# WHAT TO WORK ON
Taking the line with "Given: Click the calendar date icon" as the first, copy every line through the end of the records below exactly. Do not include pictures.

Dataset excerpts
+ + + + + + +

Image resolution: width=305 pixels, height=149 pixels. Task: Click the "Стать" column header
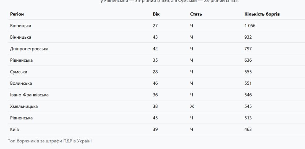pyautogui.click(x=196, y=14)
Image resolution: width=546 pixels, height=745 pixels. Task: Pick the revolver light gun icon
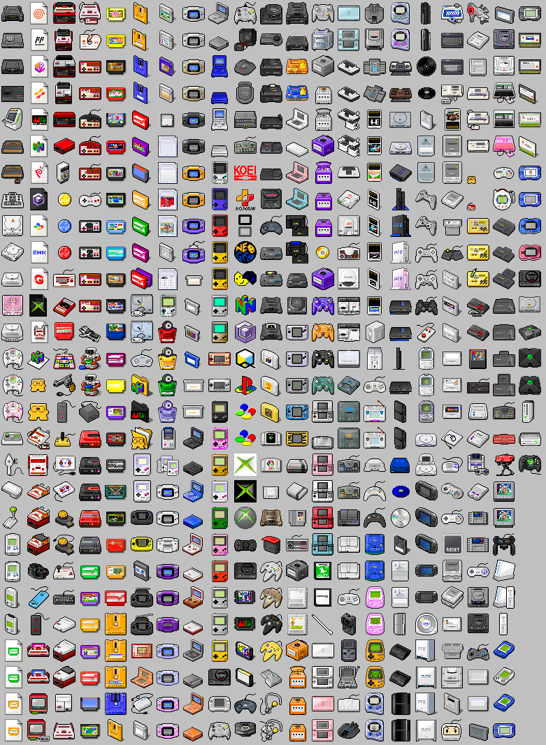point(66,384)

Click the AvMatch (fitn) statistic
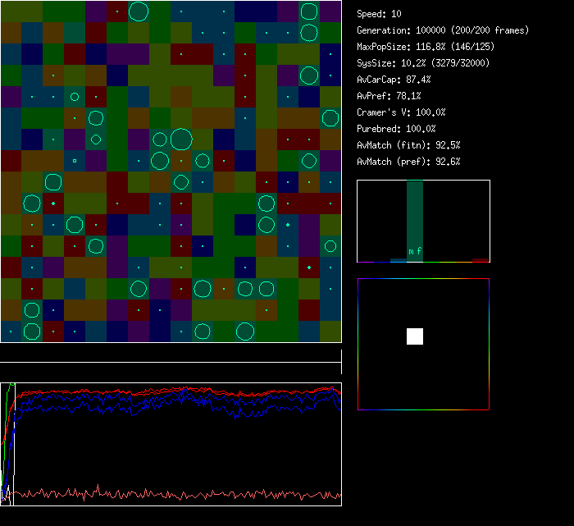pyautogui.click(x=408, y=145)
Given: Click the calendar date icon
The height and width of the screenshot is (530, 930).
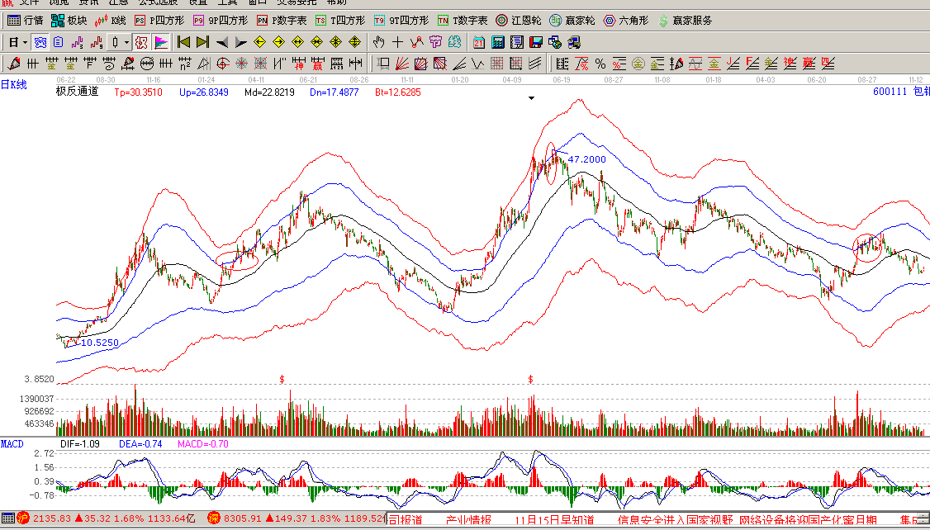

+ + + + + + +

# REPLY
Given: Click the calendar date icon
The height and width of the screenshot is (530, 930).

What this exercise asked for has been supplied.